On est amené à se poser la problématique de l'inné et de l'acquis, quelles sont leurs limites dans la génétique '
Il est difficile de trancher cette question. Pour les sociologues et les anthologues qui croient à l'humanité et non à une conception mécanique de la génétique, la frontière entre l'inné et l'acquis est très floue. Il y a une expérience faite par le cousin de Charles Darwin. Ce dernier voulait répondre à cette question. Il a pris des jumeaux qui ont les mêmes gènes mais qui étaient séparés et évoluaient dans des milieux différents. Il est arrivé à la conclusion que le milieu social n'influe pas sur la constitution génétique. C'est donc le déterminisme absolu. D'autres chercheurs ont voulu voir de visu ces jumeaux mais ils se sont rendu compte que c'était une supercherie et que ces jumeaux n'avaient jamais existé. Il a fabriqué une étude de toutes pièces car il voulait appuyer la thèse de la supériorité des races nonobstant le milieu dans lequel elles vivent.

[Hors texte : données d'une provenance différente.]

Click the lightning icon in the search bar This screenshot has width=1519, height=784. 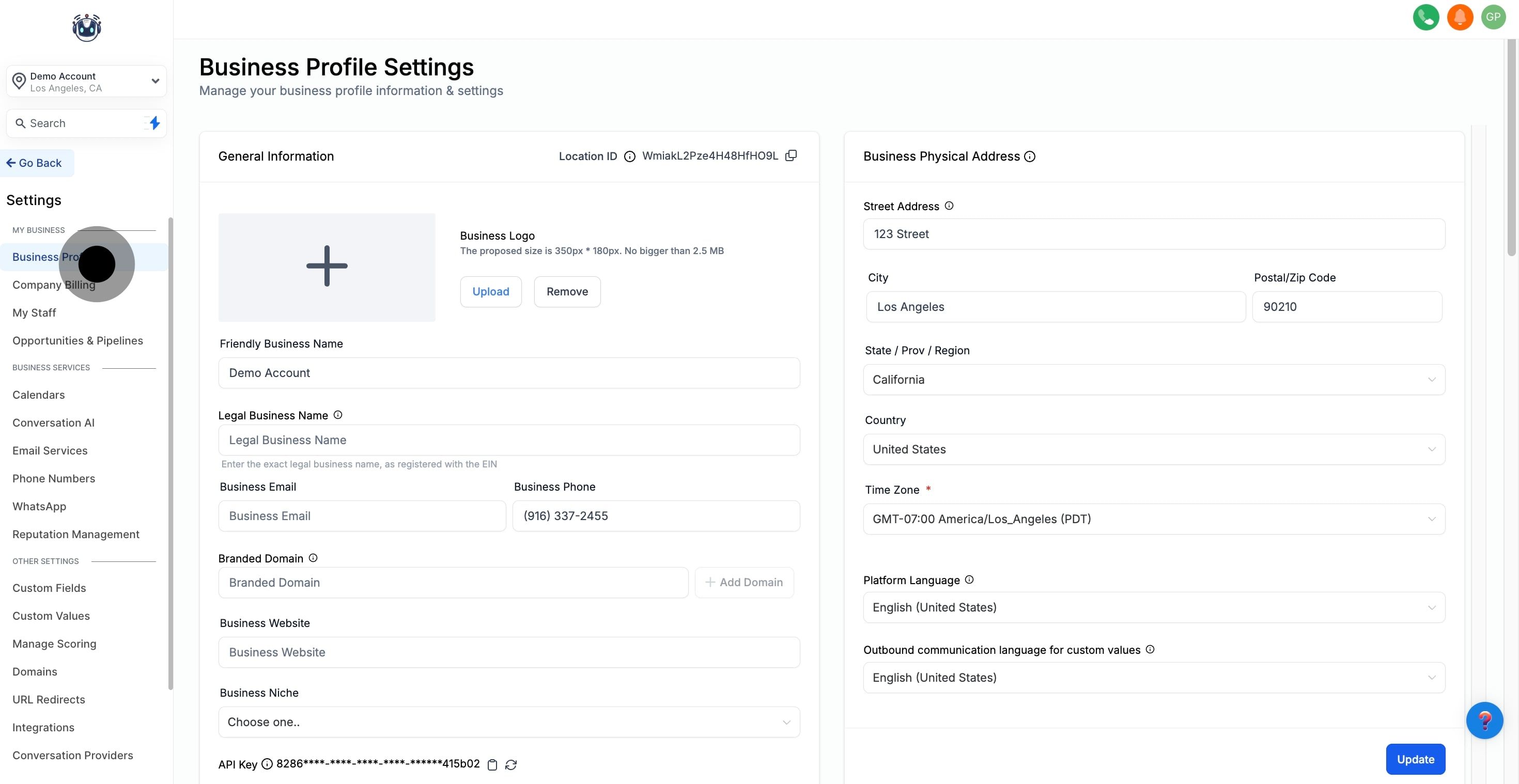pyautogui.click(x=153, y=123)
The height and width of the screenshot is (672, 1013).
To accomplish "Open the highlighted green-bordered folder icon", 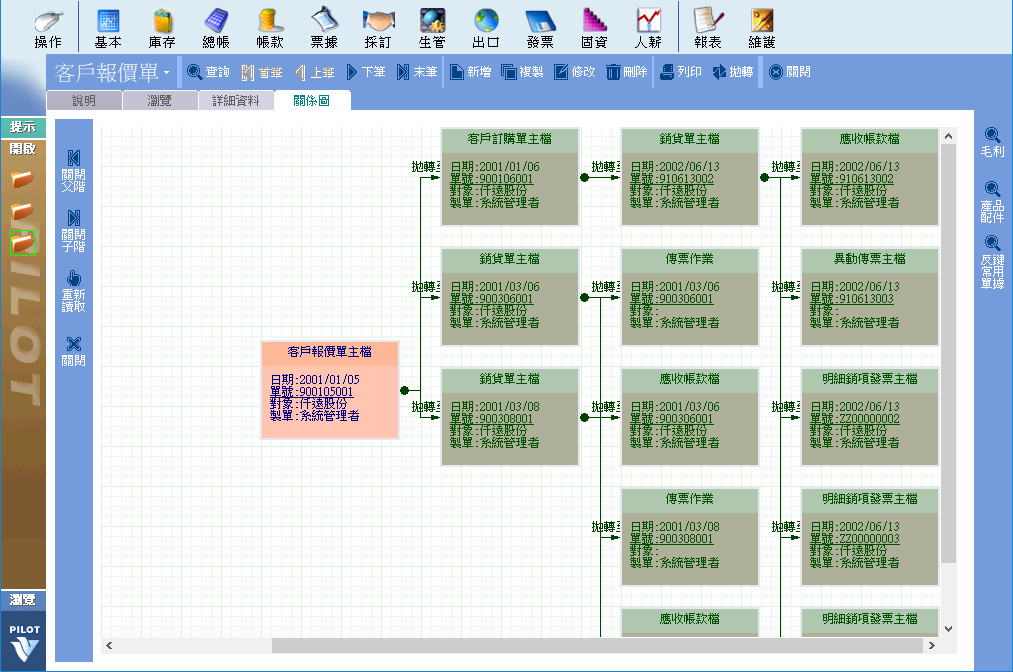I will (22, 241).
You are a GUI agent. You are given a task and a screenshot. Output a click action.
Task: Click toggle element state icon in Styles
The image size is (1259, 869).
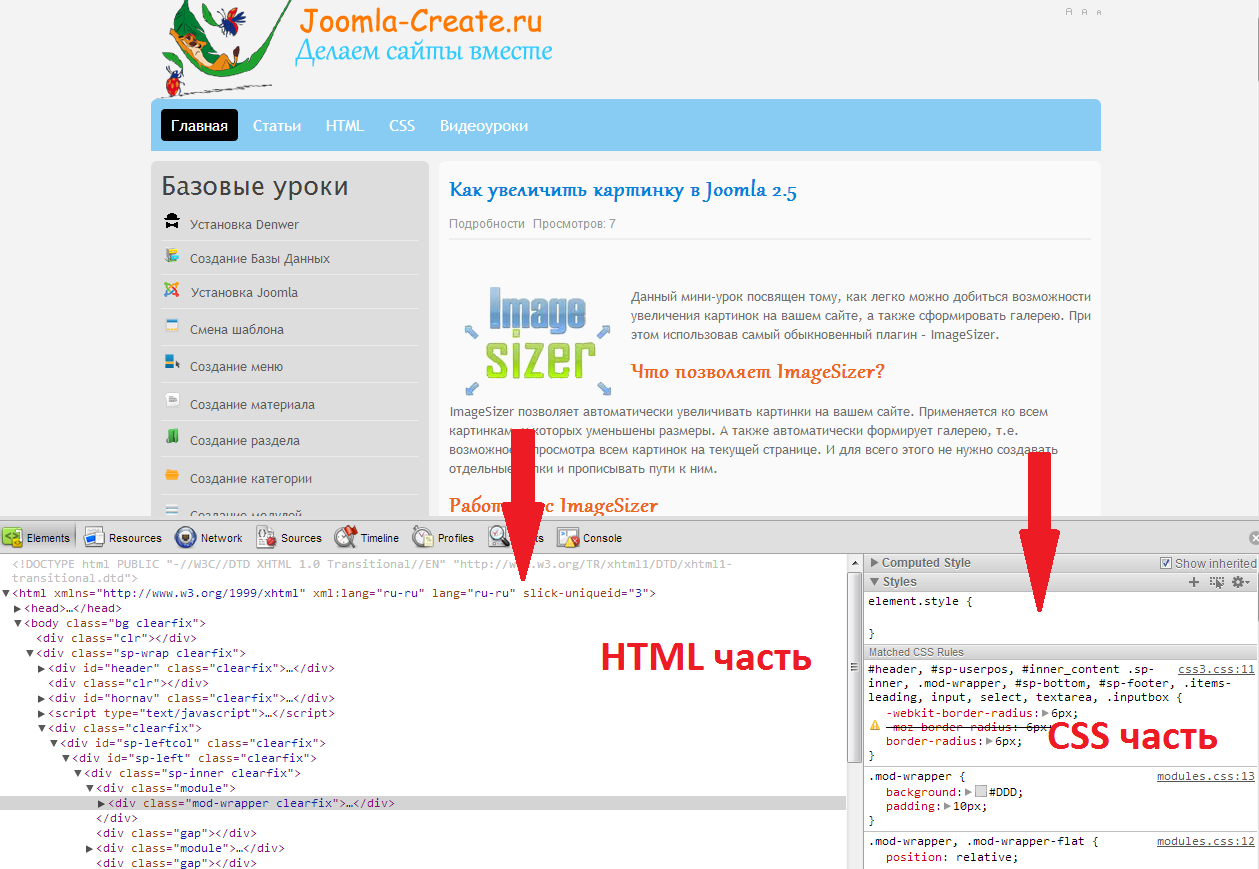tap(1217, 582)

La vérité, c'est que les individus ont des prédispositions artistiques, littéraires, scientifiques ou autres mais encore faut-il qu'ils évoluent dans un milieu favorable à leur épanouissement. On sait également qu'une personne, à force de travail, pouvait également acquérir une certaine technicité et développer la maîtrise de son domaine.
La génétique, comme toute science, connaît des évolutions. Où en est-on aujourd'hui, et quel est le rôle des sciences sociales dans la compréhension de cette science '
La sociologie ainsi que l'anthropologie dans une certaine mesure a beaucoup évolué dans ce domaine, mais ce qui est certain, c'est qu'on a de tout temps utilisé la génétique à des fins politiques et pour justifier par des moyens de falsification et de fraude notamment certains pays occidentaux à établir des liens entre l'intelligence et la structure génétique ; or, l'intelligence reste indentifiable et indéfinissable.